◆ ACTION ITEM: Starting with the line that contains "Click the trash", reproduce each line through the end of the entries exactly as written.

[Opening INFORMATION SUPPLIED section]

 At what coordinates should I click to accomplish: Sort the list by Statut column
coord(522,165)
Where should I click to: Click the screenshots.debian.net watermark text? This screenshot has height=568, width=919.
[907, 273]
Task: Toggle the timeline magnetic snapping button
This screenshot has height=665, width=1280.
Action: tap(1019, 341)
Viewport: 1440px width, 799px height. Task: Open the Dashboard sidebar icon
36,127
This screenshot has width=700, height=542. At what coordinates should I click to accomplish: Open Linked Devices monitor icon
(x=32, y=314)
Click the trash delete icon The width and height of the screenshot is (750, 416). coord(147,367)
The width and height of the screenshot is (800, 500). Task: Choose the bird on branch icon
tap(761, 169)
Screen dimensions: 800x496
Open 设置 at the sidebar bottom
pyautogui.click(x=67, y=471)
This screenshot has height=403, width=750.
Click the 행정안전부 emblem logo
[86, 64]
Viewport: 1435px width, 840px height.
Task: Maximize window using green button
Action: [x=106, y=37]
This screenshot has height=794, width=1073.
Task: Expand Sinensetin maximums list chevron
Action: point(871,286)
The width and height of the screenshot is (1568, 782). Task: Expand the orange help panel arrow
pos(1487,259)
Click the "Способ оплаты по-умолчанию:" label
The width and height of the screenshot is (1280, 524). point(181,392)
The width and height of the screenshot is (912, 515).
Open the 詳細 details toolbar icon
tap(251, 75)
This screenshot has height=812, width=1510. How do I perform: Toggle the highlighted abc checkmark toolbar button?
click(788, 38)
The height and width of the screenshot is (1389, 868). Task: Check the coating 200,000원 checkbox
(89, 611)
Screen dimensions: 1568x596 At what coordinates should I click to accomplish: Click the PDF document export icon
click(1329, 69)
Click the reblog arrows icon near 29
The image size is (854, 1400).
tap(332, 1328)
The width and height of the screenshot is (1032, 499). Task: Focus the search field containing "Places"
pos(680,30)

[Closing INFORMATION SUPPLIED section]

◆ RESPONSE TO THIS EXERCISE:
Click the trash delete icon The width and height of the screenshot is (750, 416). coord(147,367)
The width and height of the screenshot is (800, 500). Task: Choose the bird on branch icon
tap(761, 169)
Screen dimensions: 800x496
Open 设置 at the sidebar bottom
pyautogui.click(x=67, y=471)
This screenshot has height=403, width=750.
Click the 행정안전부 emblem logo
[86, 64]
Viewport: 1435px width, 840px height.
Task: Maximize window using green button
Action: [x=106, y=37]
This screenshot has height=794, width=1073.
Task: Expand Sinensetin maximums list chevron
Action: point(871,286)
The width and height of the screenshot is (1568, 782). Task: Expand the orange help panel arrow
pos(1487,259)
Click the "Способ оплаты по-умолчанию:" label
The width and height of the screenshot is (1280, 524). point(181,392)
The width and height of the screenshot is (912, 515).
Open the 詳細 details toolbar icon
tap(251, 75)
This screenshot has height=812, width=1510. How do I perform: Toggle the highlighted abc checkmark toolbar button?
click(788, 38)
The height and width of the screenshot is (1389, 868). Task: Check the coating 200,000원 checkbox
(89, 611)
Screen dimensions: 1568x596 At what coordinates should I click to accomplish: Click the PDF document export icon
click(1329, 69)
Click the reblog arrows icon near 29
The image size is (854, 1400).
tap(332, 1328)
The width and height of the screenshot is (1032, 499). Task: Focus the search field containing "Places"
pos(680,30)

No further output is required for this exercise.